Die Überlebenden kehren heim. Eine Frau eilt nach Westberlin und hält sich den Mantel ohne Knöpfe zusammen. Eine andere Frau, eine dunkelhaarige Schönheit, hält ihr Kind an der Hand, ihr Gesicht vor Schrecken ausdruckslos. Hagen springt auf einen Trümmerberg und ruft zu ihnen herab: Ich war es! Ich habe Berlin verloren!
Sie werfen mit Steinen nach ihm. Aber Hagen ist unverwundbar, wie Judas. Seine Schuld ist sein stählerner Panzer.
Ich sehe Hagen in Nürnberg – natürlich. Wie hätte er nicht dort sein können? Er gehört zu den Hauptangeklagten! Vielleicht hätten sie ihn laufen lassen, weil er nur Oberst war, aber er behauptet fest, in Wirklichkeit General gewesen zu sein.

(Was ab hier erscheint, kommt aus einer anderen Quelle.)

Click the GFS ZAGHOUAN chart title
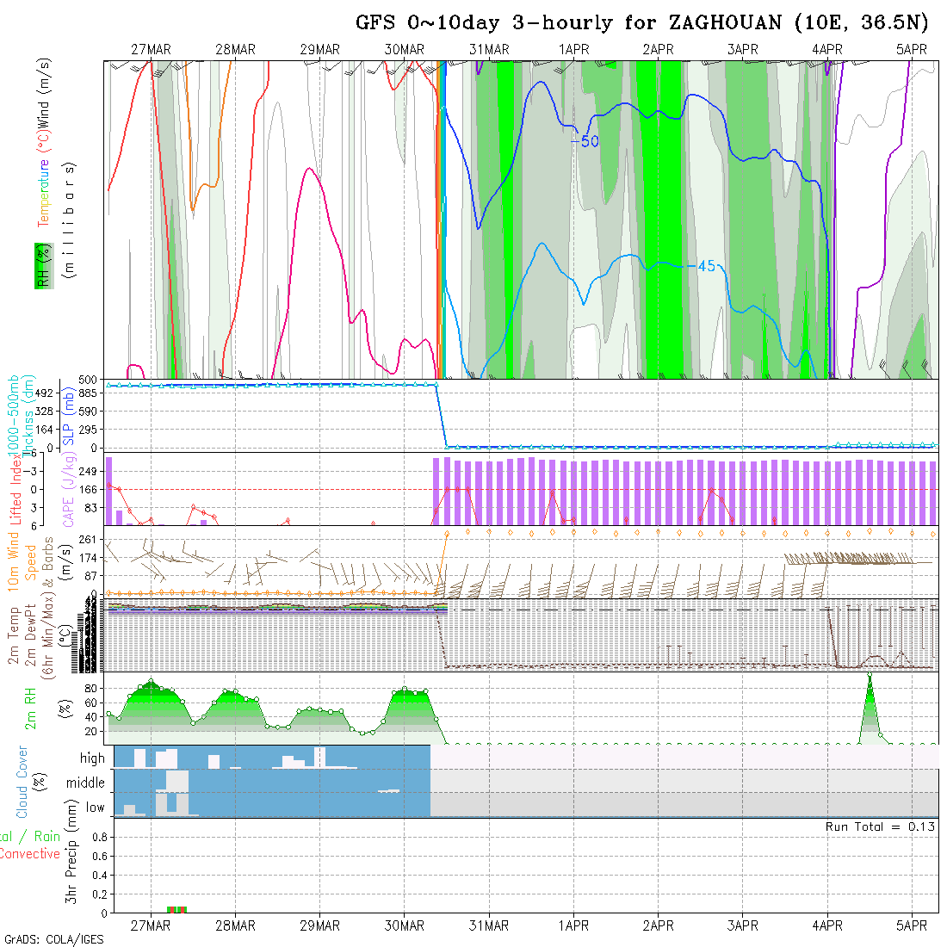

Nie werde ich Richter Jacksons Gesichtsausdruck vergessen, als Hagen aufstand, den Blick starr geradeaus, und kalt feststellte: Die Rolle der Deutschen in Europa, unsere Pflicht an sich ist es, für alles die Schuld auf uns zu nehmen. Wir begehen Verbrechen, damit ihr anderen euch rein fühlen könnt.
Am 1.10.46 wurde er in allen Anklagepunkten für schuldig befunden. General Nikitschenko fügte hinzu: Im Laufe des Verfahrens hat er zahlreiche Eingeständnisse seiner Mitverantwortlichkeit gemacht. Es kann kein mildernder Umstand angeführt werden.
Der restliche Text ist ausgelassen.